The National Pension Reserve Fund (NPRF), which was set up to provide for public sector pensions, lost 5.3 per cent of its value, about €1 billion, in the first five months of the year due to the global market turmoil. A fund of €140 billion in 2025 will only fund 25% to 30% of Irish public pension costs.
Paul Carty, chairman of the NPRF Commission, on Thursday told the Dáil Committee of Public Accounts (PAC) that the fund was down 10.5 per cent in the first quarter but recovered in April when equity markets rebounded.
The NPRF has produced positive returns every year since an annual loss in 2002, in the aftermath of the dotcom collapse.

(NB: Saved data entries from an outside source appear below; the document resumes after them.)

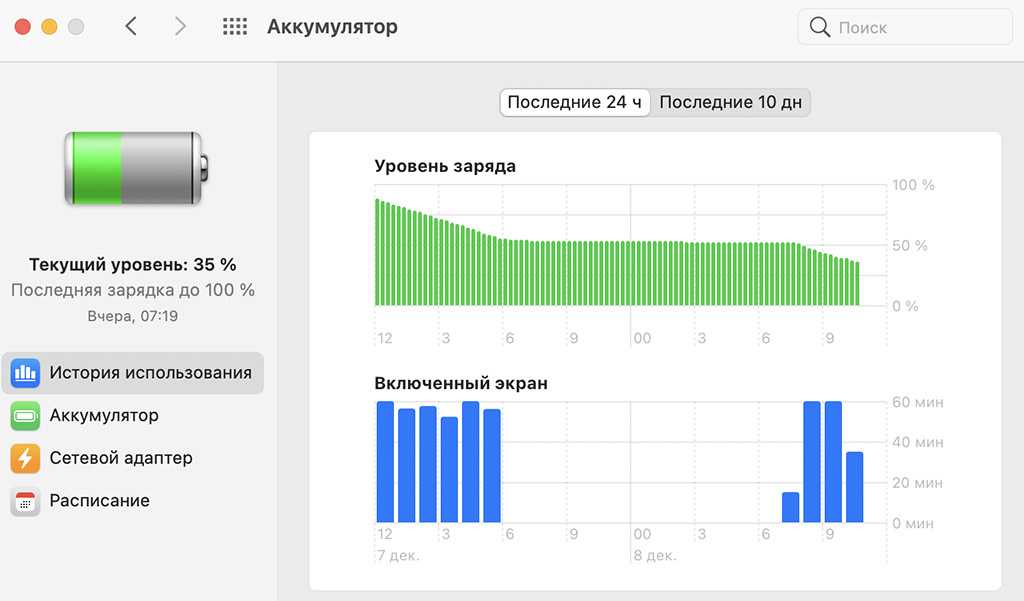Click the forward navigation arrow
The image size is (1024, 601).
click(x=180, y=27)
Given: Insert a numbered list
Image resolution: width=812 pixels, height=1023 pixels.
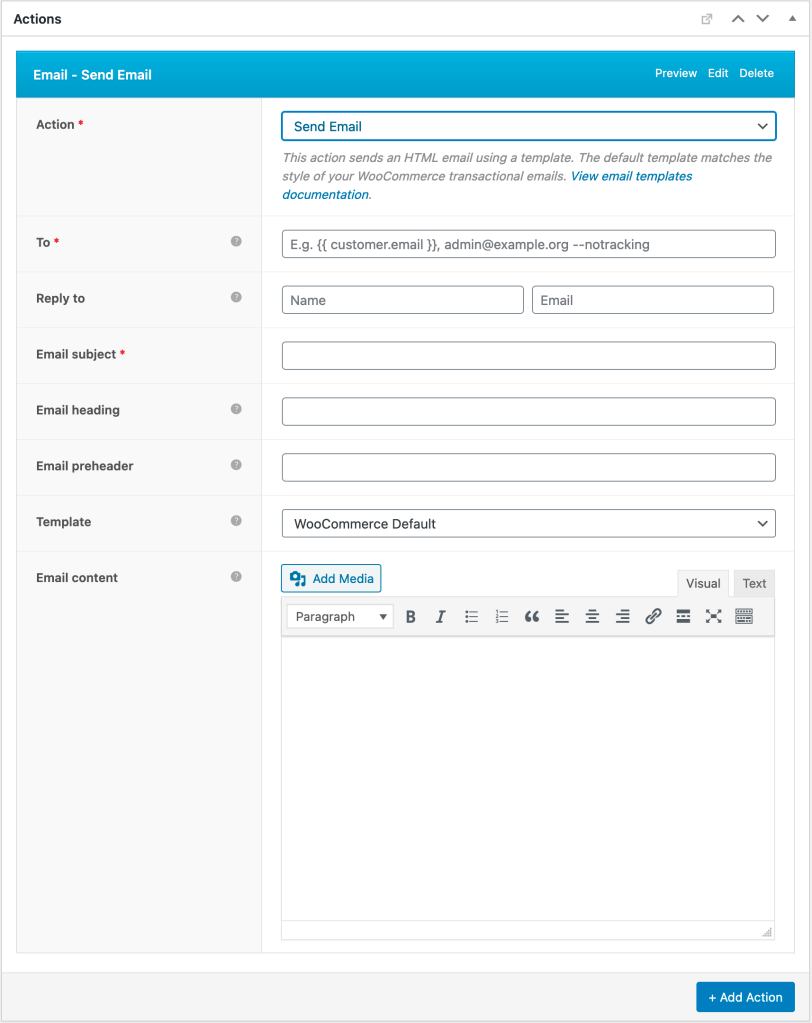Looking at the screenshot, I should pos(502,616).
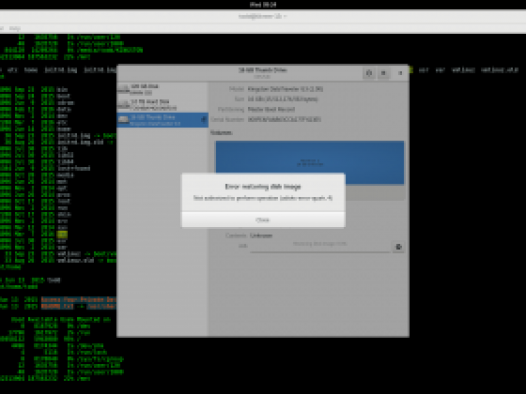Viewport: 526px width, 394px height.
Task: Close the Disks window with the X button
Action: coord(400,73)

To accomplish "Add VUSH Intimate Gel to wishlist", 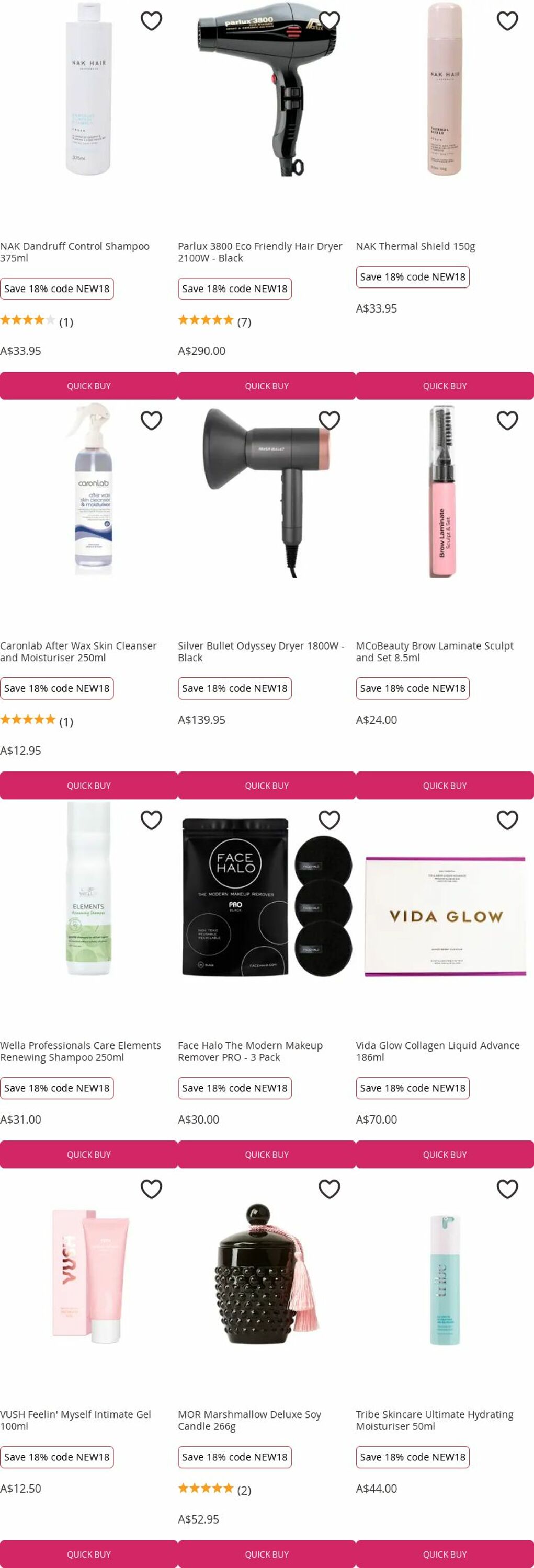I will click(151, 1189).
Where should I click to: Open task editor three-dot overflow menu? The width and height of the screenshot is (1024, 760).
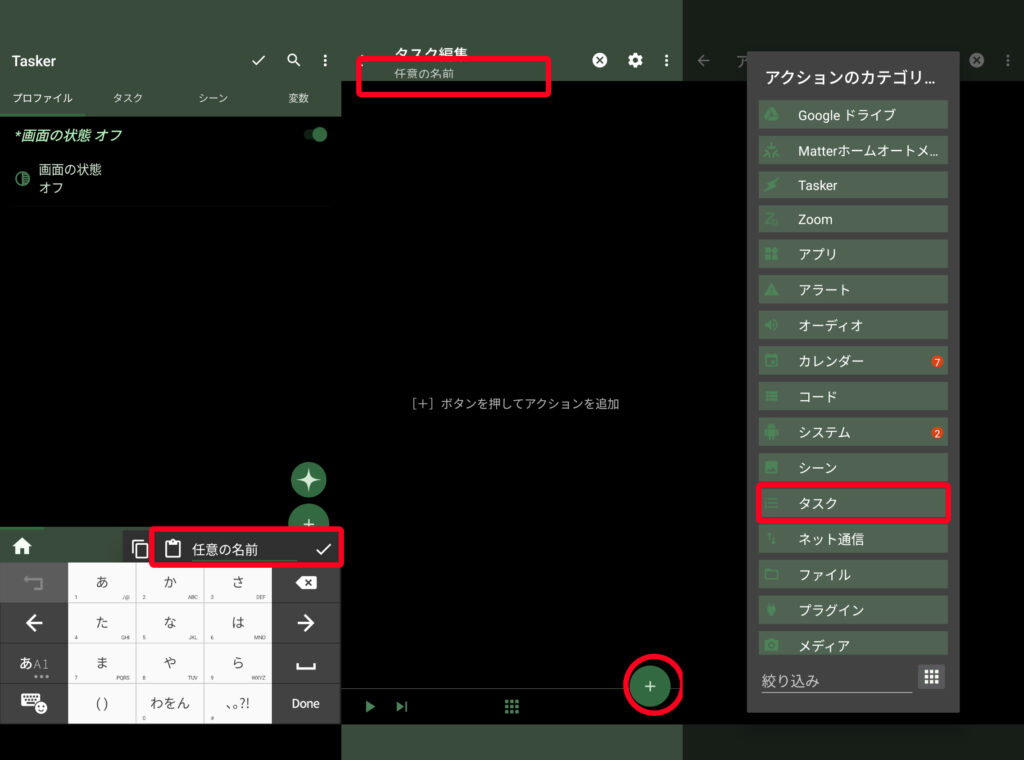pos(667,61)
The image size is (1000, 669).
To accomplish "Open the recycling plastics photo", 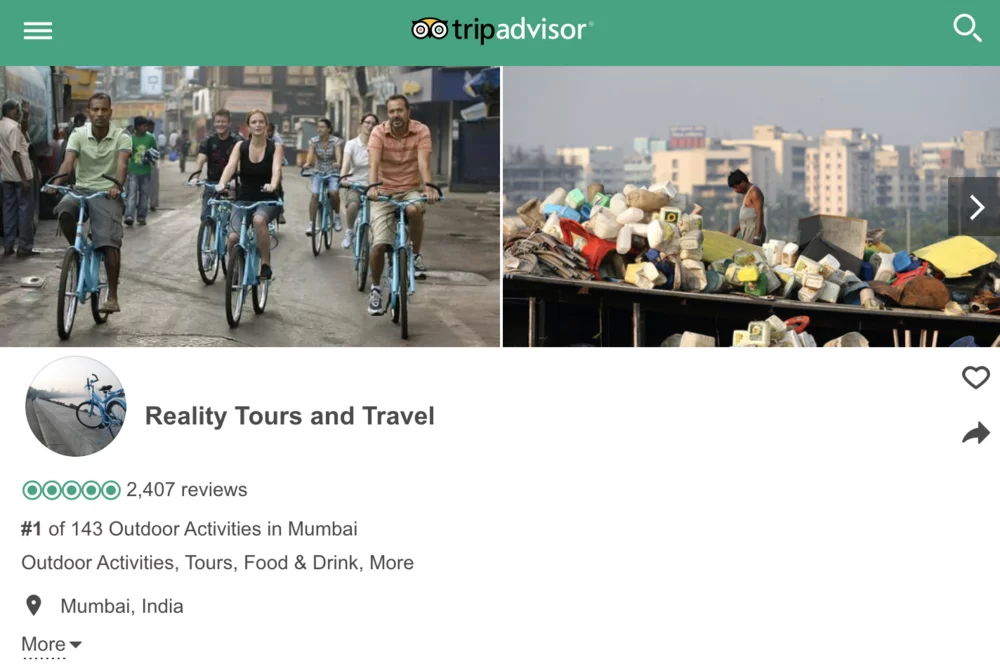I will (751, 207).
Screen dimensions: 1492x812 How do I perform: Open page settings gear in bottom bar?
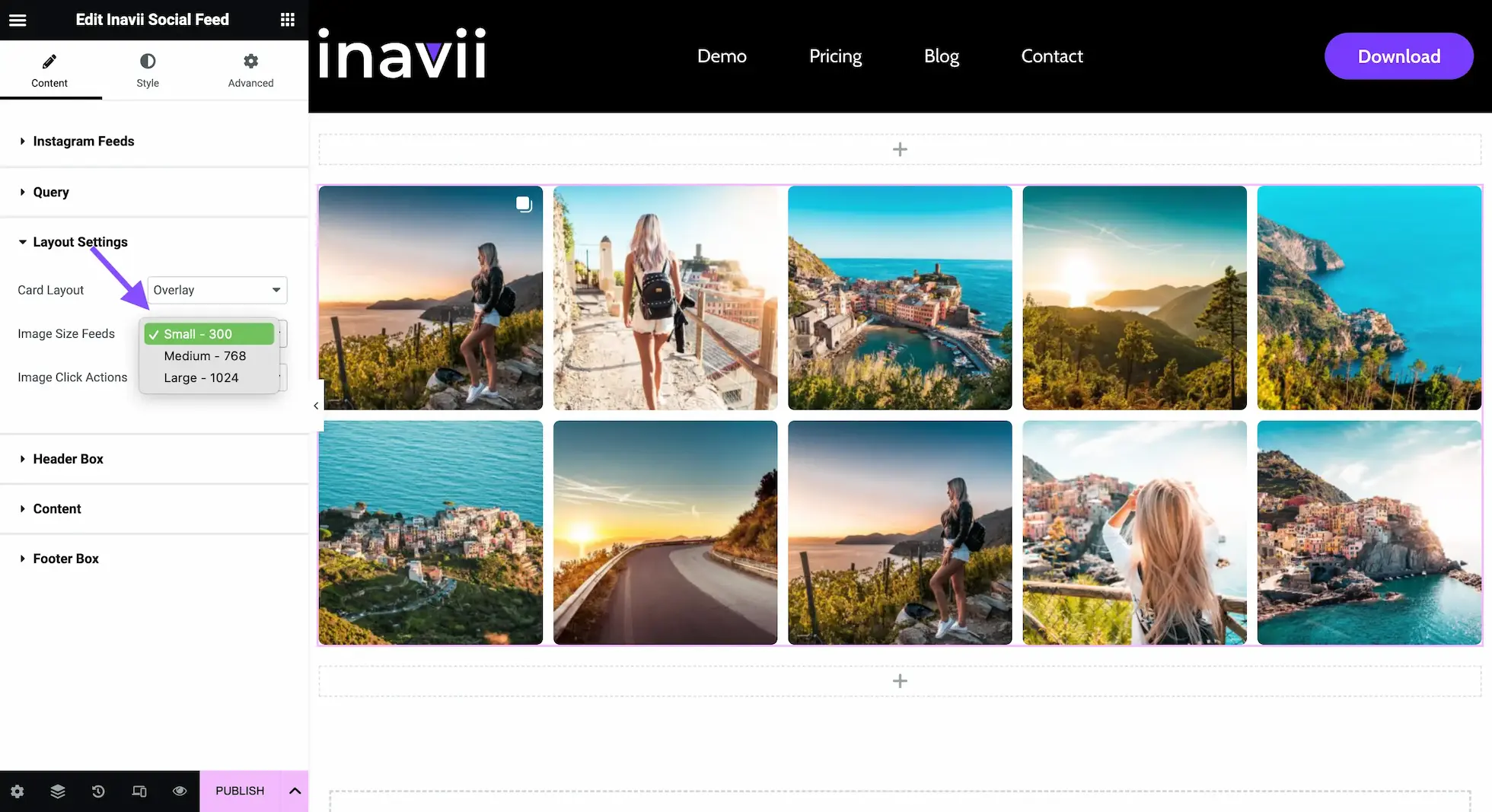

Carty said the fund had grown from €6.5 billion to €20.5 billion since its inception in 2001 and had earned annualised returns of 4.9 per cent, excluding contributions from the Exchequer.
He said that, despite the "increased volatility" in the world's capital markets, the NPRF finished 2007 in positive territory, earning a return of 3.3 per cent, mainly due to the performance of its equity portfolio.
He said the fund was withdrawing €24 million invested in six or seven companies which are listed as being involved in the production of cluster munitions.
The NPRF would continue investing in tobacco companies, Carty said while acknowledging that the NPRF was investing in companies that were "killing people", because the return from tobacco companies was "very attractive".
The PAC heard how a committee in Norway had been set up to screen pension investments, but no similar model existed in Ireland.
The NPRF had made an investment return that was 18.1 percentage points higher than the return from a global stock index.
He said the NPRF's mandate was to make the biggest return and that investment decisions were taken by 20 external fund managers employed by the fund.
The NPRF has investments worth €50.9 million in nine tobacco companies.
Carty detailed how the fund would only be able to supply between 25% and 30% of public pension costs by 2025.
This is despite the fact the fund is expected to grow to €140 billion.
The capability of meeting just this part of the pensions demand, added Carty, all depended on life expectancy, births and the age profile of those living.
The NPRF invests 1 per cent of GNP into the fund each year. No disbursements will be made from the NPRF until 2025.
The chairman said the NPRF would complete a review later this year to assess total liabilities facing the State by 2025.
There are currently four people working for every one individual in retirement. This is expected to fall by 2025 to three people working for every retired person.
Dr Michael Somers, chief executive of the National Treasury Management Agency, which manages the NPRF, told the committee that it had saved €378 million by raising €7 billion through a Government bond issue in April. He pointed out that the yield was 4.51 per cent at the time the money was raised and this had since risen to 5.05 per cent.